◆ **Directions**: Your answer should reproduce the full set of records exactly as given.

- Opening Delimiter -

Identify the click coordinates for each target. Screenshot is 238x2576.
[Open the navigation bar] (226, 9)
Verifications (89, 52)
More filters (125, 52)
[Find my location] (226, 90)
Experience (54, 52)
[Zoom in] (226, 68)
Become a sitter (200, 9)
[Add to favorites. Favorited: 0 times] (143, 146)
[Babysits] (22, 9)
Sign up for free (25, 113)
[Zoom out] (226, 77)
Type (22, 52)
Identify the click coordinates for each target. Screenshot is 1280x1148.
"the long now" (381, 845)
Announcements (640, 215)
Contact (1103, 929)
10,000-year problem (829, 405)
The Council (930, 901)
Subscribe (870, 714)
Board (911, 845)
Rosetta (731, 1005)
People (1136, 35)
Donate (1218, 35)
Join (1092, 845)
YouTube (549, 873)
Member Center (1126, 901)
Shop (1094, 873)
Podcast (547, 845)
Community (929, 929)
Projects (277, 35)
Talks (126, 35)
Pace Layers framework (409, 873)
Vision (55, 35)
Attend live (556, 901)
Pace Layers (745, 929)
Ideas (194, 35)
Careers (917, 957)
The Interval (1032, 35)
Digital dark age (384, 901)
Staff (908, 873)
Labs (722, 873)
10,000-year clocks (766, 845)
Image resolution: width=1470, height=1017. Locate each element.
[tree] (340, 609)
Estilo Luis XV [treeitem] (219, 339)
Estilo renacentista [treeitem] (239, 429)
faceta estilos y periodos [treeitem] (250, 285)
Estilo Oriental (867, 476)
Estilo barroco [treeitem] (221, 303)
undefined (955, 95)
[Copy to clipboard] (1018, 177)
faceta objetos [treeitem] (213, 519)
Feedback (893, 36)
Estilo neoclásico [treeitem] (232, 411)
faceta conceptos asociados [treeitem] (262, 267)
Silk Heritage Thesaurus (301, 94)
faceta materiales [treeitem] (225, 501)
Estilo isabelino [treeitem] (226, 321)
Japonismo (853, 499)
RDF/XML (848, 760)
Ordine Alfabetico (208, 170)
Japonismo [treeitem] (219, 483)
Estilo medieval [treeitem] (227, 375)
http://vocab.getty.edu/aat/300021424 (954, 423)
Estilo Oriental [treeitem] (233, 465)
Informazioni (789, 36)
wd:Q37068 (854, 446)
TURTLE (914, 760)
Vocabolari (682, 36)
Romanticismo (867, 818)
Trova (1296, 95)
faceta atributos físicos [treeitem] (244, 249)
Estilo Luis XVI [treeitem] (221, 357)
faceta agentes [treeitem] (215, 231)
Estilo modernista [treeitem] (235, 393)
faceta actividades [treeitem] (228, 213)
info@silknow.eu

- Closing Delimiter -

◆ **Completed exercise**:
Identify the click coordinates for each target. Screenshot is 238x2576.
[Open the navigation bar] (226, 9)
Verifications (89, 52)
More filters (125, 52)
[Find my location] (226, 90)
Experience (54, 52)
[Zoom in] (226, 68)
Become a sitter (200, 9)
[Add to favorites. Favorited: 0 times] (143, 146)
[Babysits] (22, 9)
Sign up for free (25, 113)
[Zoom out] (226, 77)
Type (22, 52)
Identify the click coordinates for each target. Screenshot is 1280x1148.
"the long now" (381, 845)
Announcements (640, 215)
Contact (1103, 929)
10,000-year problem (829, 405)
The Council (930, 901)
Subscribe (870, 714)
Board (911, 845)
Rosetta (731, 1005)
People (1136, 35)
Donate (1218, 35)
Join (1092, 845)
YouTube (549, 873)
Member Center (1126, 901)
Shop (1094, 873)
Podcast (547, 845)
Community (929, 929)
Projects (277, 35)
Talks (126, 35)
Pace Layers framework (409, 873)
Vision (55, 35)
Attend live (556, 901)
Pace Layers (745, 929)
Ideas (194, 35)
Careers (917, 957)
The Interval (1032, 35)
Digital dark age (384, 901)
Staff (908, 873)
Labs (722, 873)
10,000-year clocks (766, 845)
Image resolution: width=1470, height=1017. Locate each element.
[tree] (340, 609)
Estilo Luis XV [treeitem] (219, 339)
Estilo renacentista [treeitem] (239, 429)
faceta estilos y periodos [treeitem] (250, 285)
Estilo Oriental (867, 476)
Estilo barroco [treeitem] (221, 303)
undefined (955, 95)
[Copy to clipboard] (1018, 177)
faceta objetos [treeitem] (213, 519)
Feedback (893, 36)
Estilo neoclásico [treeitem] (232, 411)
faceta conceptos asociados [treeitem] (262, 267)
Silk Heritage Thesaurus (301, 94)
faceta materiales [treeitem] (225, 501)
Estilo isabelino [treeitem] (226, 321)
Japonismo (853, 499)
RDF/XML (848, 760)
Ordine Alfabetico (208, 170)
Japonismo [treeitem] (219, 483)
Estilo medieval [treeitem] (227, 375)
http://vocab.getty.edu/aat/300021424 (954, 423)
Estilo Oriental [treeitem] (233, 465)
Informazioni (789, 36)
wd:Q37068 (854, 446)
TURTLE (914, 760)
Vocabolari (682, 36)
Romanticismo (867, 818)
Trova (1296, 95)
faceta atributos físicos [treeitem] (244, 249)
Estilo Luis XVI [treeitem] (221, 357)
faceta agentes [treeitem] (215, 231)
Estilo modernista [treeitem] (235, 393)
faceta actividades [treeitem] (228, 213)
info@silknow.eu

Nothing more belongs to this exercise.